At the Colorado Springs Balloon Glow, where the evening light fades and burners ignite with steady flame, one balloon stood out for more than its bright colors. Its name? Voluntold.
With deep blues, golds, and reds, and a trio of sculpted animals—a sheep, a duck, and a rooster—Voluntold blends humor with historical reference. It’s not just a crowd-pleaser. It’s a nod to the very first hot air balloon flight.
Echoes of 1783
In 1783, the Montgolfier brothers launched a balloon in Paris with three passengers: a sheep, a duck, and a rooster. They were chosen to represent land, water, and air animals, and their flight marked the beginning of human aviation.
Voluntold brings those original passengers back—not as scientific specimens, but as playful characters. The sheep looks calm, the duck wide-eyed, and the rooster slightly confused. They’re sculpted into the balloon’s lower panels, visible from the ground and instantly recognizable. It’s a clever tribute to the roots of flight.
The Satire of Civic Participation
The name Voluntold adds another layer. It’s a familiar term for anyone who’s been “volunteered” for something they didn’t sign up for—helping at a school event, joining a committee, or leading a neighborhood project. The balloon’s trading card leans into this theme, showing sheep parachuting through the sky, one clinging to the balloon like it missed the signal.
It’s funny, but it also hits close to home. Because most of us have been that sheep.
Still, Voluntold doesn’t mock participation—it reframes it. It suggests that even when we’re pushed into action, we might discover something worthwhile. The sheep may not have chosen the ride, but it’s smiling anyway.

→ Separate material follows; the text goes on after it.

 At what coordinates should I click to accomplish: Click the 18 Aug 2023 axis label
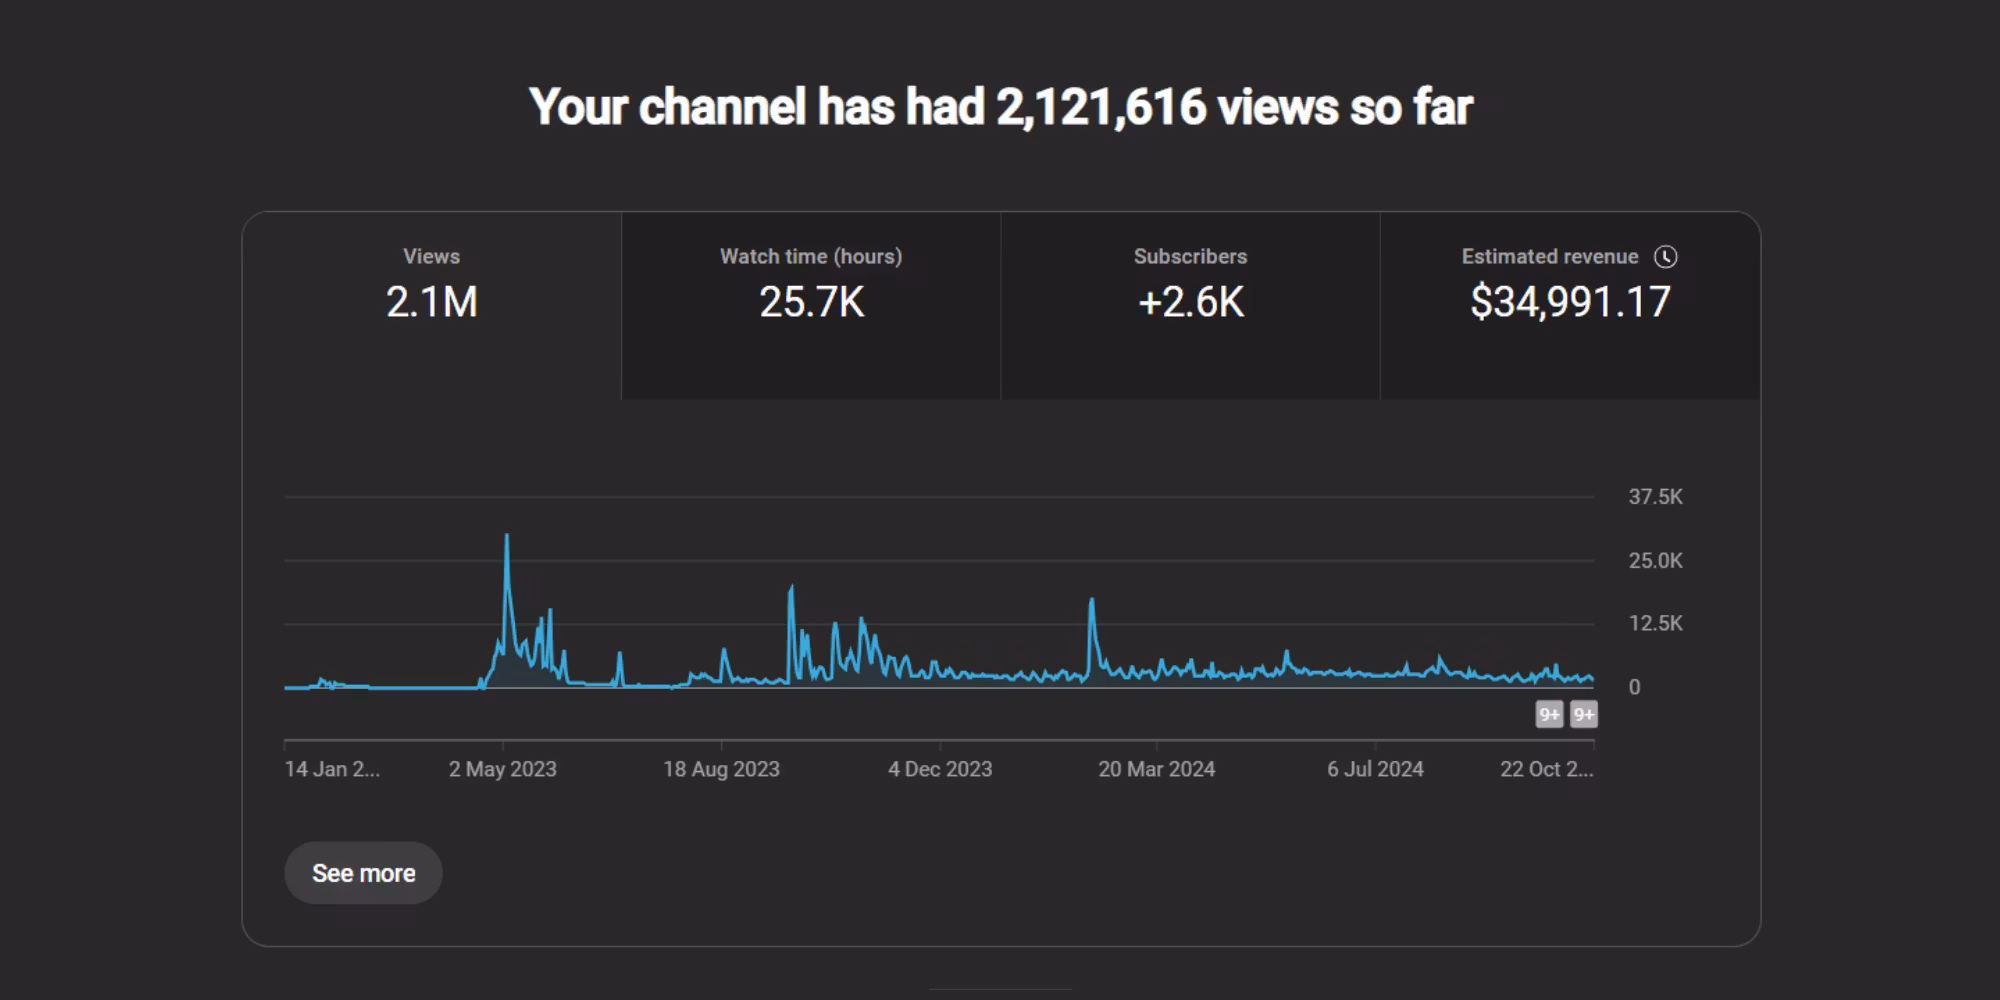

A Balloon That Carries More Than Air
For Jeannette and me, Voluntold sparked a deeper conversation. About the roles we take on, the expectations we navigate, and the humor we find in the tension between choice and responsibility. It reminded us that history isn’t just about inventors and royalty—it’s about everyday people, caught in moments they didn’t plan, finding meaning as they go.
So here’s to the sheep, the duck, and the rooster. To the ones who go first, who test the winds, who float into history with wide eyes and uncertain wings. And to the balloon that reminds us: sometimes, being voluntold is how we rise.